- Written by: Ella Hickson
- Characters: Joey; Sam; George;
- Original language: English
- Genre: Romance comedy
- Setting: New York City

Premiere
- Place premiered: Bedlam Theatre (2009) Trafalgar Studios (2011) West End Theatre (2017)

= Precious Little Talent =

Precious Little Talent is a 2009 play written and directed by Ella Hickson. The characters of Joey, Sam and George were first played by Emma Hiddleston, Simon Ginty and John McColl in the 2009 play and by Olivia Hallinan, Anthony Welsh and Ian Gelder in the 2011 revival. The 2009 version played at the Bedlam Theatre in the 2009 Edinburgh Festival Fringe.
The NY Premiere Production in 2017, directed by George C. Heslin, starred Connor Delves (Sam), Eliza Shea (Joey) and Greg Mullavey (George).

==Summary==
Joey has had a privileged upbringing, with the best schools and is a recent English law graduate. But after recently losing her job, she goes to New York City on Christmas Eve to visit her father, George, without giving him notice. He has lived alone since the end of his marriage and even his relationship with Joey has slipped.
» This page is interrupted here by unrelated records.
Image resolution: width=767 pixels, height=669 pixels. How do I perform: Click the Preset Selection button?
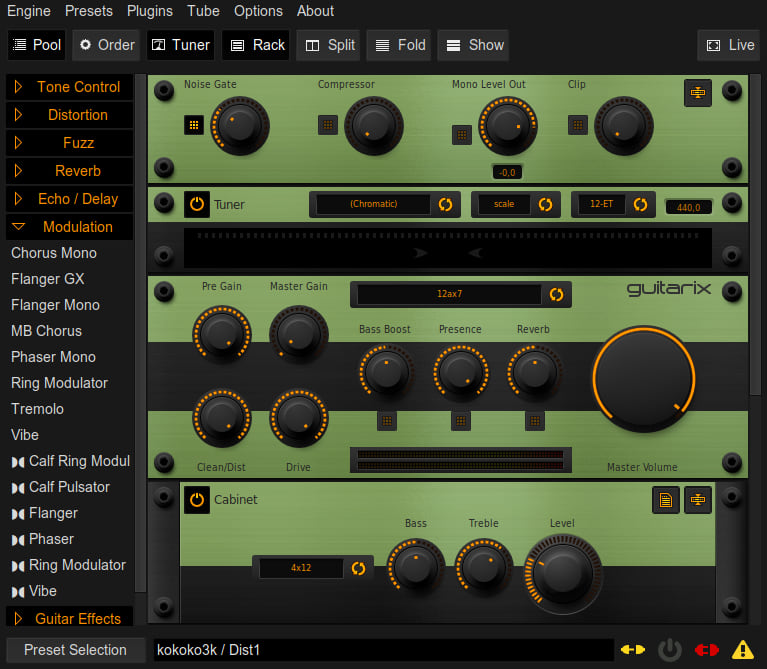pos(75,650)
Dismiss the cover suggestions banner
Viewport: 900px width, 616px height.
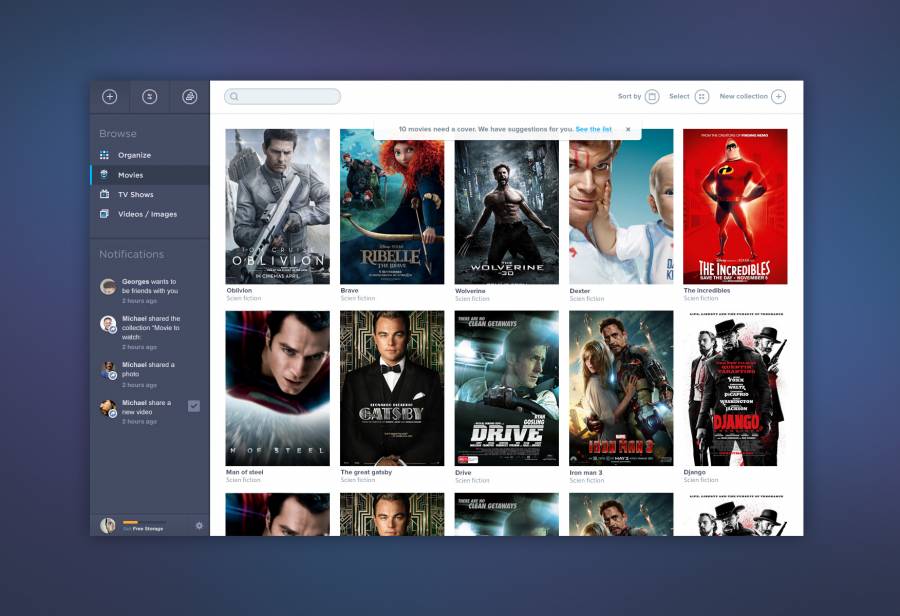(628, 129)
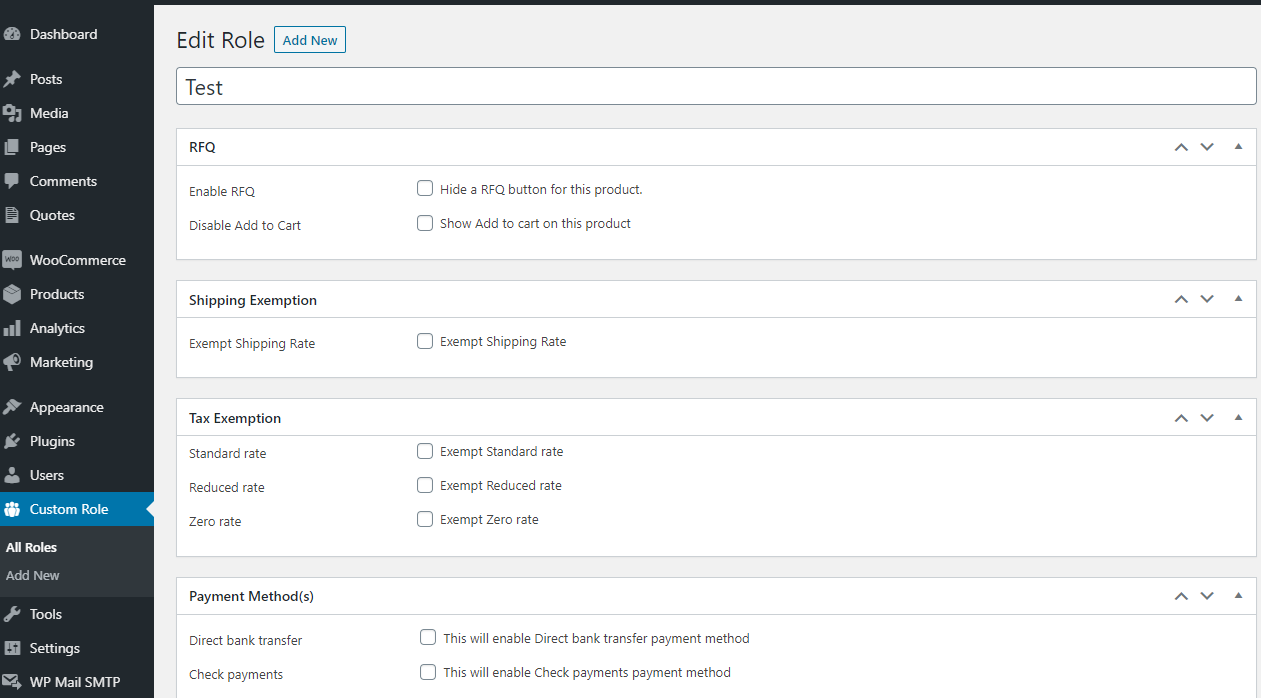Tick the Exempt Reduced rate checkbox
The image size is (1261, 698).
(425, 485)
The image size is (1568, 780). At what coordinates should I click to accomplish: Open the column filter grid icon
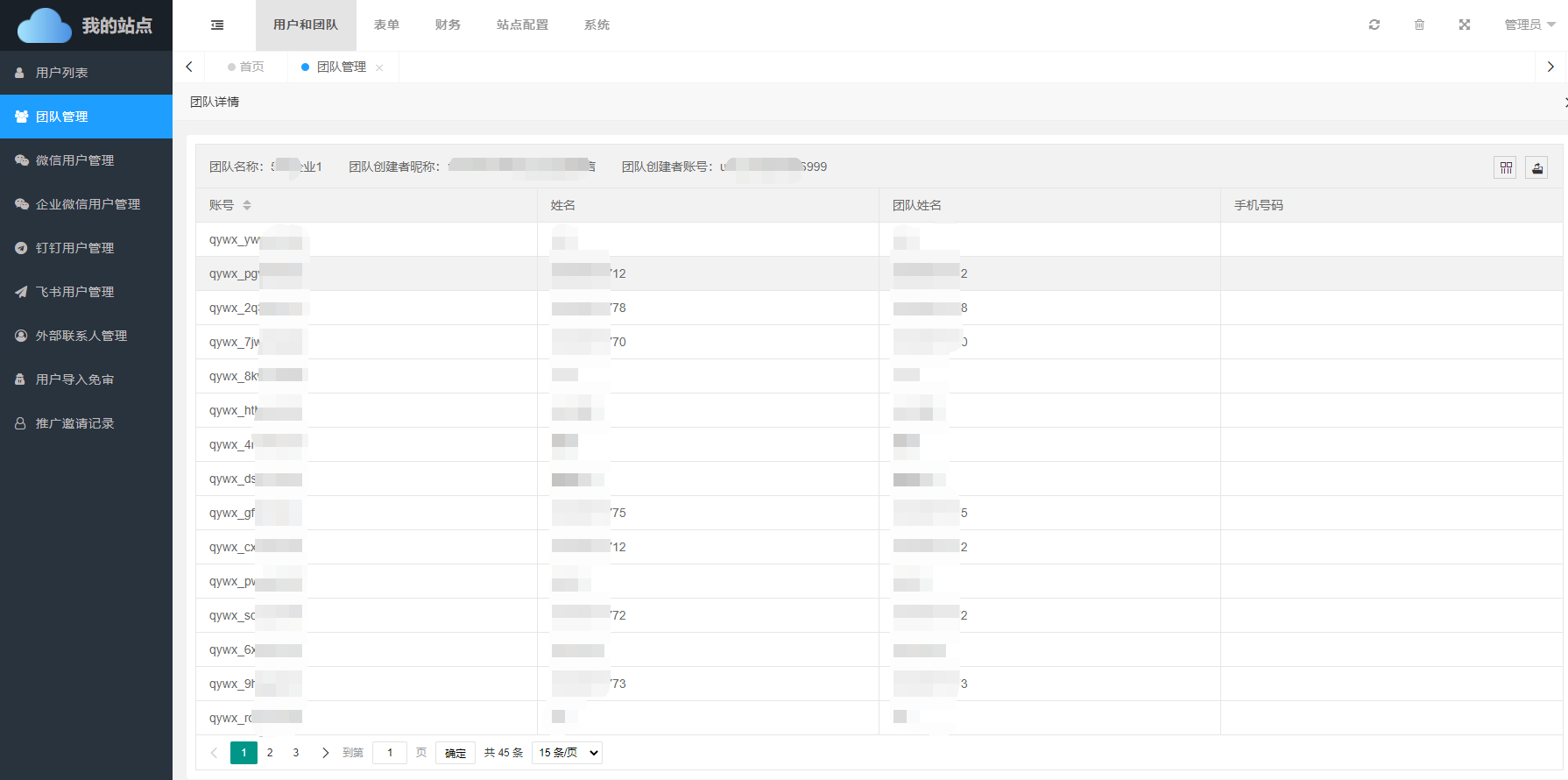(x=1506, y=167)
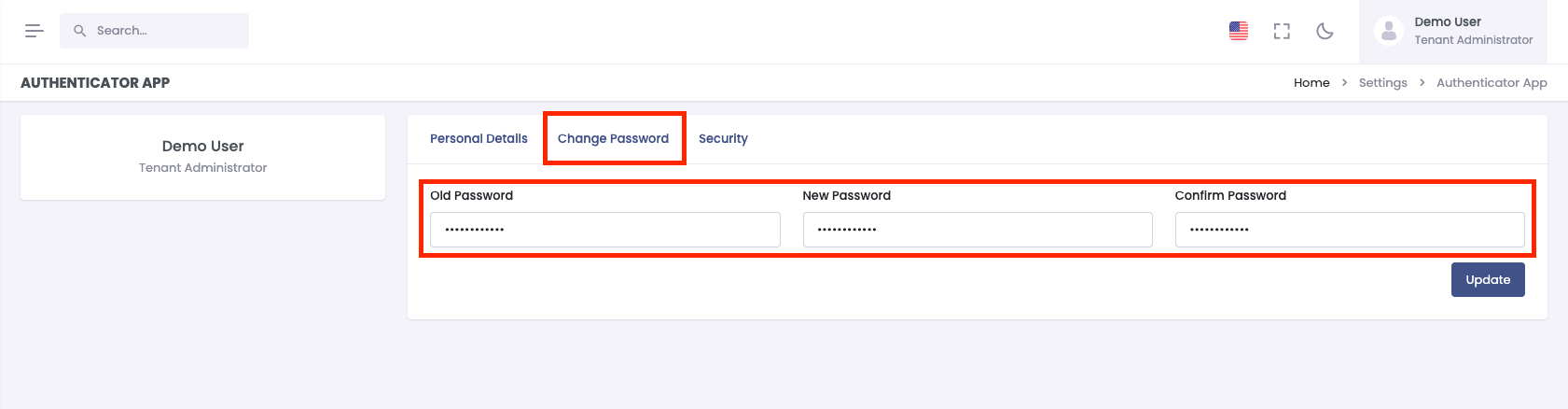The width and height of the screenshot is (1568, 409).
Task: Toggle the hamburger sidebar menu
Action: coord(35,31)
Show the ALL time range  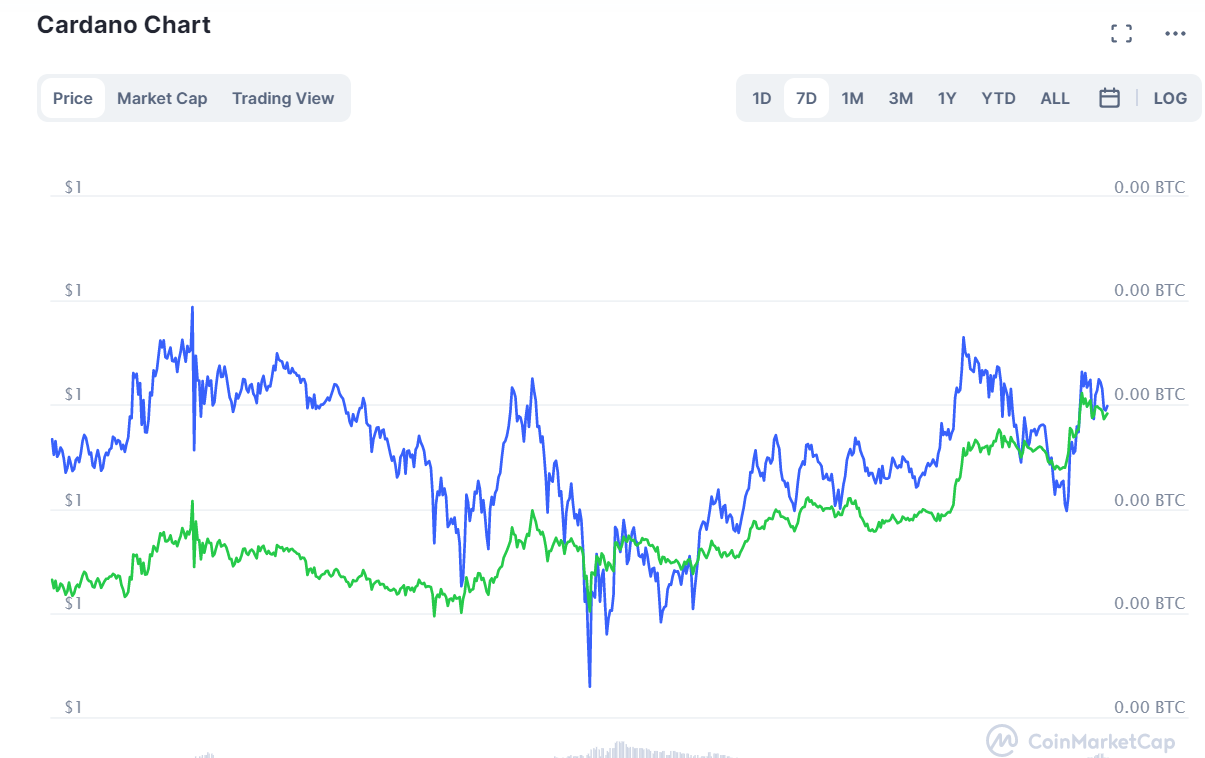click(1055, 98)
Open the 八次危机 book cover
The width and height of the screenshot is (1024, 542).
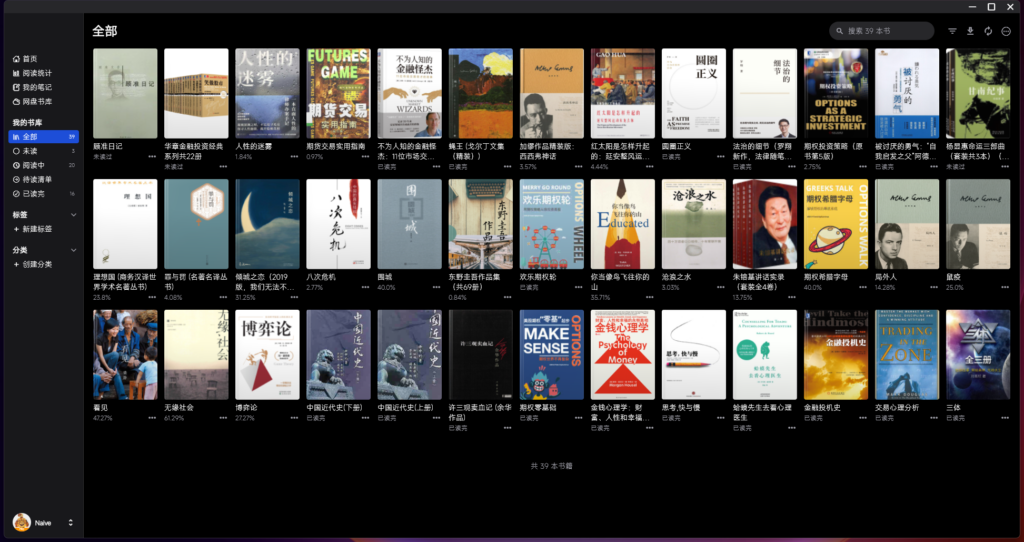coord(338,224)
While on a rooftop in Manhattan, circumstances lead Joey to meet Sam, a lively nineteen-year-old American. They have a whirlwind of a romance for one night and end up falling for each other. What she doesn't realize though is that Sam works for her father as a caregiver while her father slowly starts losing the capacity to care for himself.

==Cast==
- Emma Hiddleston as Joey
- Simon Ginty as Sam
- John McColl as George, Joey's 60-year-old father

2017 NY Premiere Production
- Connor Delves as Sam
- Eliza Shea as Joey
- Greg Mullavey as George

==2011 revival==
Olivia Hallinan portrayed Joey while Ian Gelder and Anthony Welsh played George and Sam respectively. It played at the Trafalgar Studios from April 5 to April 30.

==2017 NY Premiere Production==
Connor Delves (Sam), Eliza Shea (Joey) and Greg Mullavey (George) starred in the NY Premiere production in a limited engagement from September 20–30, at the West End Theatre. The production was directed by George C. Heslin and designed by Maruti Evans. "All three actors, Connor Delves, Eliza Shea and Greg Mullavey give really fine performances. The set, by Maruti Evans is quite imaginative. Under the direction of George C. Heslin, the play moves along, keeping you engaged." - Culture Digest.

==Reviews==
Lyn Gardner with The Guardian said "it is young, full of spluttering energy and, unlike Joey, it has a real fire in its belly about the need to retain your optimism in a cruel world." and that Emma Hiddleston played with "petulant energy".

Hiddleston was nominated for a Stage Award for Best Actress for her role as Joey at the 2009 Edinburgh Fringe Festival.

The Stage's Aleks Sierz said of the actors performances "Ian Gelder’s George convincingly sways between bemused petulance and sudden anger, while Joey, played by Olivia Hallinan mixes reckless confidence with acute vulnerability. As Sam, Anthony Welsh glows with idealistic charm."

NY Production
"All three actors, Connor Delves, Eliza Shea and Greg Mullavey give really fine performances. The set, by Maruti Evans is quite imaginative. Under the direction of George C. Heslin, the play moves along, keeping you engaged." - Culture Digest.